• **TASK DETAILS**
Retrieve every line of the data holding the word "under".

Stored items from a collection
____

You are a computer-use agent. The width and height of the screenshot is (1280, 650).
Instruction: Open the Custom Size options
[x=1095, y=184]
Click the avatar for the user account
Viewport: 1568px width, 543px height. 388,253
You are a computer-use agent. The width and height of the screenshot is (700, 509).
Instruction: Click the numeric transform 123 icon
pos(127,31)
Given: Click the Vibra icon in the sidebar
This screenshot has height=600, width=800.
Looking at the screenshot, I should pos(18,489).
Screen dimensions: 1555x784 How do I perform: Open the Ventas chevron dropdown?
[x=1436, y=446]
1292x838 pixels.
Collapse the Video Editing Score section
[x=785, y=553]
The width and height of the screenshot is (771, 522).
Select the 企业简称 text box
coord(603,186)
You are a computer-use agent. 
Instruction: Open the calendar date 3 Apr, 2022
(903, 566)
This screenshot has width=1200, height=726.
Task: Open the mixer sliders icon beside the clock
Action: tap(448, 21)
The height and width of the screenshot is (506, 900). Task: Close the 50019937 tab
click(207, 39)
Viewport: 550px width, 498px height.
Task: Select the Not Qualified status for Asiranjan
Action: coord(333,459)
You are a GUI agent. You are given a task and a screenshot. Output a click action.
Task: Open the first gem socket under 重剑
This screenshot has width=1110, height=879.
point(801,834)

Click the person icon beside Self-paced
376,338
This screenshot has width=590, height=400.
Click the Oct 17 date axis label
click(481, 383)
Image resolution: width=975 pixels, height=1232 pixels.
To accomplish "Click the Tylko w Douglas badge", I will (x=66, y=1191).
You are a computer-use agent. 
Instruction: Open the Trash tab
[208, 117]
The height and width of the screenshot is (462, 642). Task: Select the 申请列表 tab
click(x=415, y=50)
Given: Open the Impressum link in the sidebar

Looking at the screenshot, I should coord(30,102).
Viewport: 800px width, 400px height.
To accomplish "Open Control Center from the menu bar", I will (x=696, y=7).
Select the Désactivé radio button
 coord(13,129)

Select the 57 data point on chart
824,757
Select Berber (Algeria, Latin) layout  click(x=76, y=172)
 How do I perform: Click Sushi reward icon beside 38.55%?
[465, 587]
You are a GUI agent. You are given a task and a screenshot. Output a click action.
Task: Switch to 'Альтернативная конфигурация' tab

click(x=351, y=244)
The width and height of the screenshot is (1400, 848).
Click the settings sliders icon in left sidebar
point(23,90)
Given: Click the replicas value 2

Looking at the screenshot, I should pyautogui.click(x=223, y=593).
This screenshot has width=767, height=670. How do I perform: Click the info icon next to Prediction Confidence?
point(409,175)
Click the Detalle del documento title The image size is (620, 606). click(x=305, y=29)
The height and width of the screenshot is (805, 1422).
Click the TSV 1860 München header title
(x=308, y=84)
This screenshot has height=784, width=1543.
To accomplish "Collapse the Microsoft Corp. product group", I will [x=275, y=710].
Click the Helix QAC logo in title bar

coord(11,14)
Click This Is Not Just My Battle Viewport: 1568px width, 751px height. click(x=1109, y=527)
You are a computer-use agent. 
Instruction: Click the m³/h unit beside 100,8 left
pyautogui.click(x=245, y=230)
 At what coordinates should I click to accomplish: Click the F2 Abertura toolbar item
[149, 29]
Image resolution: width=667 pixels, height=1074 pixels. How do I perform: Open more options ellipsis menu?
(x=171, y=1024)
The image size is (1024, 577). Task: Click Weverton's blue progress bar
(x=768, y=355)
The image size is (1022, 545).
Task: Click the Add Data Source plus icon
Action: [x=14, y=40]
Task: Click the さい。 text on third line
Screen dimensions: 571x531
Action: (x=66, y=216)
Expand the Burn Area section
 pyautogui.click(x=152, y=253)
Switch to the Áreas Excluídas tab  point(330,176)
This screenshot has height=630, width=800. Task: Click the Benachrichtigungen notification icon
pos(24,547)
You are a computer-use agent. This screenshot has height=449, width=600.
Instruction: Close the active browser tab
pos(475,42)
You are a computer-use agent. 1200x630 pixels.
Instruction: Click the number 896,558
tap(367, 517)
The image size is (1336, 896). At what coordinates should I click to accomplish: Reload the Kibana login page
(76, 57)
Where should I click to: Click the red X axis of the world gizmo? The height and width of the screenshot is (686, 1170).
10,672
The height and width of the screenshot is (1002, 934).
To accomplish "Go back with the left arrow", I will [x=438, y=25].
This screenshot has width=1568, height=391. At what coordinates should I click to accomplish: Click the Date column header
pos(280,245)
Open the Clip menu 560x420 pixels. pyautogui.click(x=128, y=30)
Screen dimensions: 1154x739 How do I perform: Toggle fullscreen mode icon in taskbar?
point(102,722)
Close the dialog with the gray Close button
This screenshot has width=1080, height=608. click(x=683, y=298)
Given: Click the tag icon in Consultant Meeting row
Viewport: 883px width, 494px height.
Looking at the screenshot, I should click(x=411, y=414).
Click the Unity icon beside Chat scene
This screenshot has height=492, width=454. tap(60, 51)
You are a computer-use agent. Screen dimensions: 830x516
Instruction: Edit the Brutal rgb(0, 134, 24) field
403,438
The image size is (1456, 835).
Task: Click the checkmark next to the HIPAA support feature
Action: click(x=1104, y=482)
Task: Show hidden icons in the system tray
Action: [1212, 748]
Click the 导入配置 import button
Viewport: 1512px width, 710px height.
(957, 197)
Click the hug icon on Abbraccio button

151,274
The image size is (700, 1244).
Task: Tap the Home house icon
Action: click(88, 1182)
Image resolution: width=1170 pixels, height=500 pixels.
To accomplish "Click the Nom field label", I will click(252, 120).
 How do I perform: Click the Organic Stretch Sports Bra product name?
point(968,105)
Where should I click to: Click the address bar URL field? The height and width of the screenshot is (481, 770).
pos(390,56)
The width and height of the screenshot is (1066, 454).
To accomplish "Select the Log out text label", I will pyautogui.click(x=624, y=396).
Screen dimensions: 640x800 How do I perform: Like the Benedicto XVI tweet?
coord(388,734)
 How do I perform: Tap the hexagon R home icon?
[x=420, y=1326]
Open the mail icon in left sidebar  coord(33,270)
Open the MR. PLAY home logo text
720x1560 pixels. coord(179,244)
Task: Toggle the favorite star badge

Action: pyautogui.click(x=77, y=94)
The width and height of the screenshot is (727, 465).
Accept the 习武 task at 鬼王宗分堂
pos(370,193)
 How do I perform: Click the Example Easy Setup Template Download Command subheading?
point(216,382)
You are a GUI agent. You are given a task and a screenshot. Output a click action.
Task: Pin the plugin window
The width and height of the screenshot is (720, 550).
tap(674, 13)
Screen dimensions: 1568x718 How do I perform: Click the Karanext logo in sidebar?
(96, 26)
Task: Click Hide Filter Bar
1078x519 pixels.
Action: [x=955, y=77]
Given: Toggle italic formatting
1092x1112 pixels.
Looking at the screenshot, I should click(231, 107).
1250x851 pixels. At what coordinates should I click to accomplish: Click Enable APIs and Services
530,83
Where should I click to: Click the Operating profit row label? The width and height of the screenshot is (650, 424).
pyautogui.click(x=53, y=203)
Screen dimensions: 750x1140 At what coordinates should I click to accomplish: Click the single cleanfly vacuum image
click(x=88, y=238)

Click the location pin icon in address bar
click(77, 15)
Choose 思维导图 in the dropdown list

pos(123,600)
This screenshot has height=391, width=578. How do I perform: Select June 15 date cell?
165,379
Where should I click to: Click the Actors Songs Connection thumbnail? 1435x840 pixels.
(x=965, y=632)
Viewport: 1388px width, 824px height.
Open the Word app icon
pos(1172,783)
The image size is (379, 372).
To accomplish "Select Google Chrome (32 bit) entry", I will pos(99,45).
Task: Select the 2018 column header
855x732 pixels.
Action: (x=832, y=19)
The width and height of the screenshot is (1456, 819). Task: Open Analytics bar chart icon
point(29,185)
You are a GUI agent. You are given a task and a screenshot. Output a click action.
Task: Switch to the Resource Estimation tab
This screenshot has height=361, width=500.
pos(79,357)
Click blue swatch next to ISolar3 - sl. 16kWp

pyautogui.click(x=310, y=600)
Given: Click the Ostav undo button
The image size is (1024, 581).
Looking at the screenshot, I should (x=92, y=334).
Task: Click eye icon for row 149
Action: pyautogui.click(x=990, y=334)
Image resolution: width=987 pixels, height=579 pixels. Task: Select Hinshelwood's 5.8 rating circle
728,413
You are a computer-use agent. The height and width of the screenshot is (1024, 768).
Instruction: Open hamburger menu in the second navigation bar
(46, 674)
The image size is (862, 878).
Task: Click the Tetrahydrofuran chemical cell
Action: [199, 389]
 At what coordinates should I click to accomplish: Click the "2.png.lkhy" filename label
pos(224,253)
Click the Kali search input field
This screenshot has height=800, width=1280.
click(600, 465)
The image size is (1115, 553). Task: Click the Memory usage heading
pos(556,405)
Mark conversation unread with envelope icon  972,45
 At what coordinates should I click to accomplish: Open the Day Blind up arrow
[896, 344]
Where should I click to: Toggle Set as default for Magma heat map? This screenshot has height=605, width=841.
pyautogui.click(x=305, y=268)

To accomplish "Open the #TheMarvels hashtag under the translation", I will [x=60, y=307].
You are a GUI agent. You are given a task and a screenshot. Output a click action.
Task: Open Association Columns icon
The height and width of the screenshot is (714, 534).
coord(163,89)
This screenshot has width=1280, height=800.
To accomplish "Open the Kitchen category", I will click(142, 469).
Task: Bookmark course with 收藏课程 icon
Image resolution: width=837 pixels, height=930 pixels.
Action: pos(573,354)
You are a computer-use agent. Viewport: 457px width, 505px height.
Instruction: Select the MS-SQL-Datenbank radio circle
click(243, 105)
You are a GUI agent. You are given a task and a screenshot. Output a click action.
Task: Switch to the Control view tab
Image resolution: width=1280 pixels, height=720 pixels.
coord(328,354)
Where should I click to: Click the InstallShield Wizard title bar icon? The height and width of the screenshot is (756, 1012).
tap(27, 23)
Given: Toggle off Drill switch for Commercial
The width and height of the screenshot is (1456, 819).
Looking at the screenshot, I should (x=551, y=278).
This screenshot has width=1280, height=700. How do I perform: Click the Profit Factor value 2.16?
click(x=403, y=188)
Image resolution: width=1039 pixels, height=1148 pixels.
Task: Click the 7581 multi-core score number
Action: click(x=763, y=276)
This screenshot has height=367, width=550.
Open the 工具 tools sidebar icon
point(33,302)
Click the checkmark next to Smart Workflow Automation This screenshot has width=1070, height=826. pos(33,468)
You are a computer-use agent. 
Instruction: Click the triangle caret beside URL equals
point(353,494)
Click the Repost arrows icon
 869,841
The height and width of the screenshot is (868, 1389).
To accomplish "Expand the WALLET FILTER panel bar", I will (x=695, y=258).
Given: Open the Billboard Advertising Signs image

____

• **REPLY TO THE TASK**
Task: Open the first gem socket under 重剑
To accomplish "Open the #TheMarvels hashtag under the translation", I will [x=60, y=307].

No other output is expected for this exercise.